KUALA LUMPUR: Public Investment Bank Bhd expects Malaysia to face high inflationary pressures in the short term although the rate is expected to slow down in the first half of 2023 (H1’23).
In a note today, Public Investment Bank said that contributing to this outlook are several upward risks, including elevated global commodity prices brought on by geopolitical tensions, adverse weather patterns, stronger-than-anticipated Chinese demand, and elevated input costs resulting from exchange rate developments.
“In addition, modifications to domestic subsidy and price control policies may pose additional inflationary pressures.
“Nevertheless, we believe that the subsidy ceiling for RON 95 and diesel, set at RM2.05 and RM2.15 per litre, respectively, may be subject to review and potentially increase gradually in the latter part of the year,” it said.

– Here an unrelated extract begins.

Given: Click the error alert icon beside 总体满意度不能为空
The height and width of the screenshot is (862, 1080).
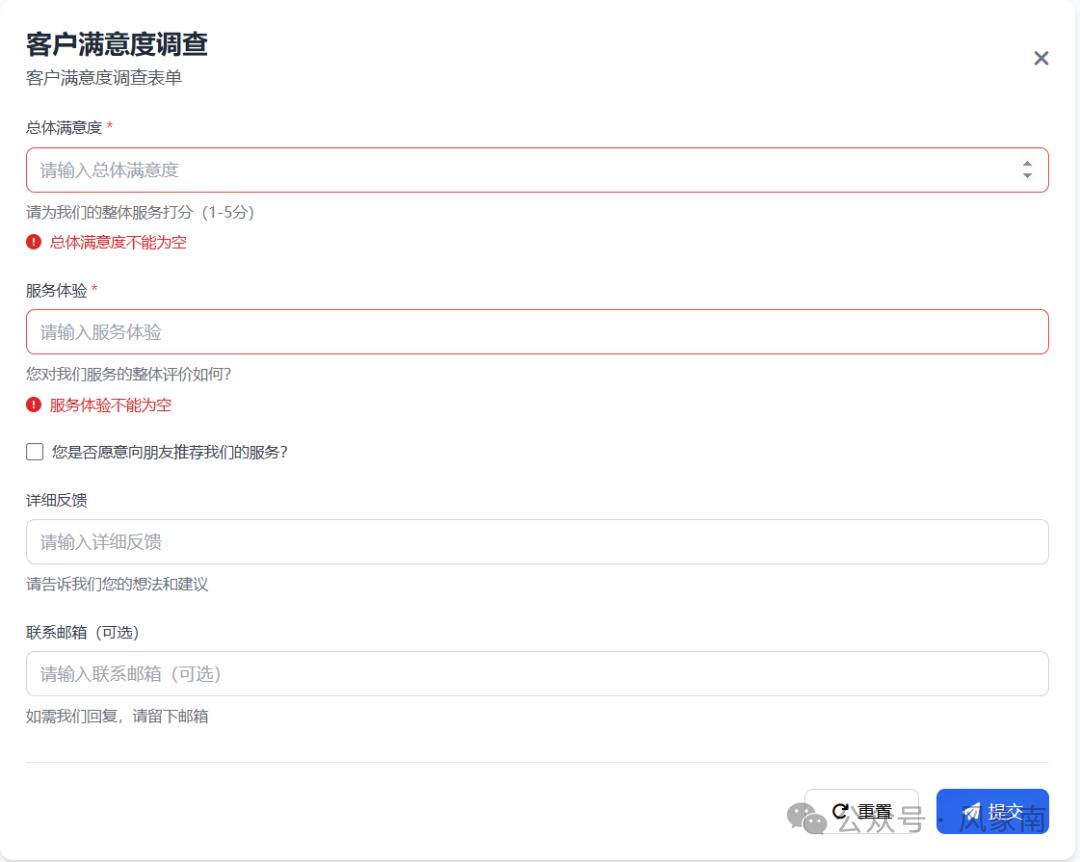Looking at the screenshot, I should pos(32,242).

Public Investment Bank said that without petrol subsidies, it is estimated that the actual price of RON95 has reached RM3.22 per litre compared with the present RM2.05 per litre.

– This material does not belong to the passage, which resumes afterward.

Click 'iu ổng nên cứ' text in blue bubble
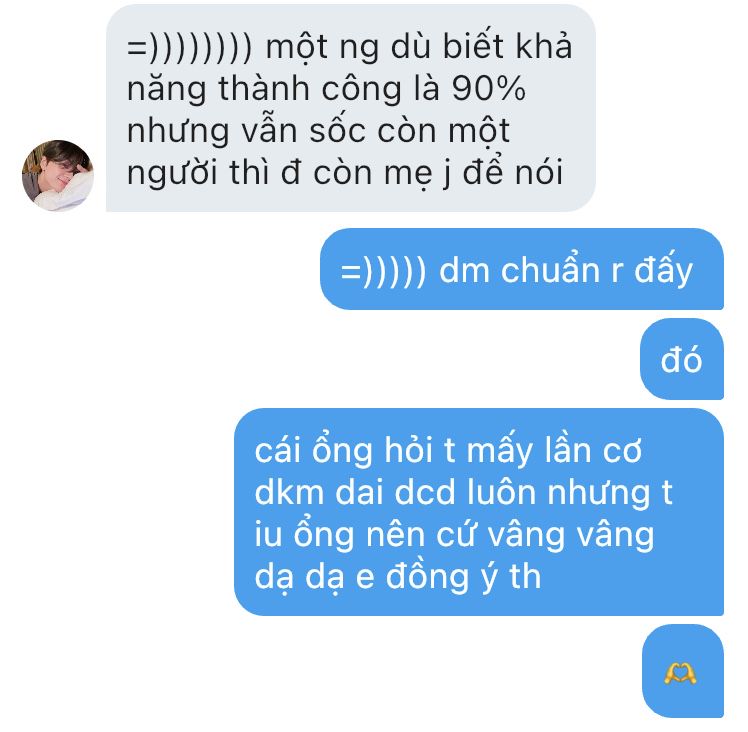 point(365,534)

“Hence, we anticipate that gradual adjustments to subsidised prices of RON95 and diesel in H2’23 could result in the country’s headline inflation approaching the upper limit of the official projection range of 2.8% to 3.8%.
“Additionally, we estimate that eliminating fuel subsidies for the T20 income group (which accounted for 35% of all fuel subsidies in 2022) would increase inflation by an additional 0.45-0.75 percentage points annually,” Public Investment Bank said.